Meski demikian, ia menegaskan bahwa yang menjadi perhatian utama adalah terkait sistem pengupahan atau honorarium. Menurutnya, seorang guru hanya diperbolehkan menerima satu sumber honor meskipun menjalankan lebih dari satu fungsi.
“Guru yang bersangkutan hanya diperbolehkan menerima honor sesuai status utamanya sebagai guru paruh waktu,” tegas Nono.
Ia juga menambahkan bahwa rangkap tugas bukanlah persoalan utama apabila memang terjadi kekurangan tenaga di sekolah. Namun, terkait honorarium harus tetap mengikuti ketentuan yang berlaku.

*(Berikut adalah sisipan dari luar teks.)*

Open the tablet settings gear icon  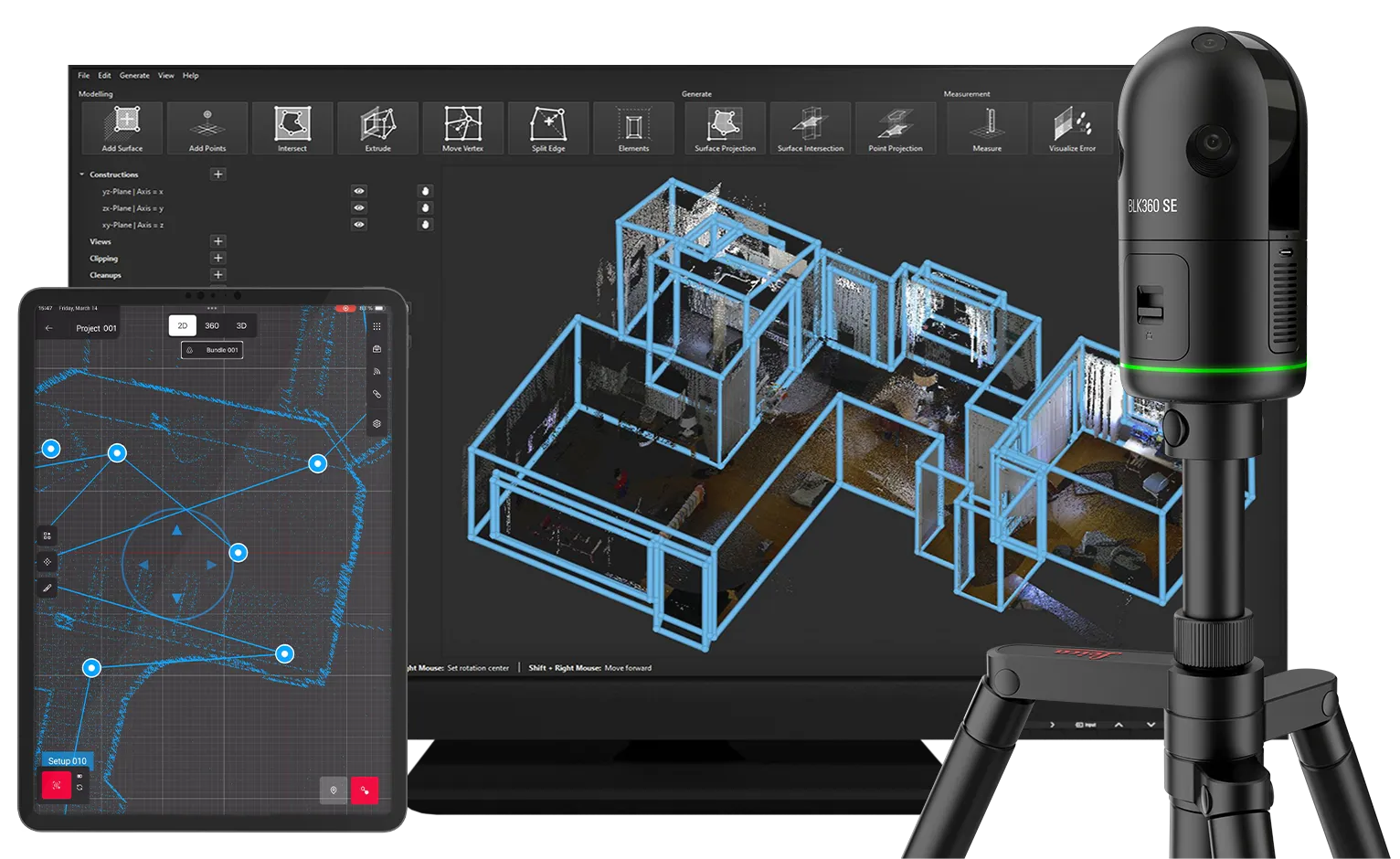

“Masalah tugas bukan menjadi patokan utama. Jika memang ada kekurangan tenaga di sekolah, rangkap fungsi bisa terjadi. Namun untuk honor, harus jelas hanya satu, yaitu sebagai guru paruh waktu. Tidak boleh menerima ganda,” tambahnya.
Sementara itu, Kepala Sekolah SDN Senangsari, Kecamatan Pagelaran, Intan Islamiah, hingga saat ini belum memberikan pernyataan resmi terkait isu tersebut. Sikap bungkam ini memunculkan berbagai spekulasi di tengah masyarakat.
Publik pun masih menantikan klarifikasi dan transparansi dari pihak sekolah guna meluruskan informasi yang beredar.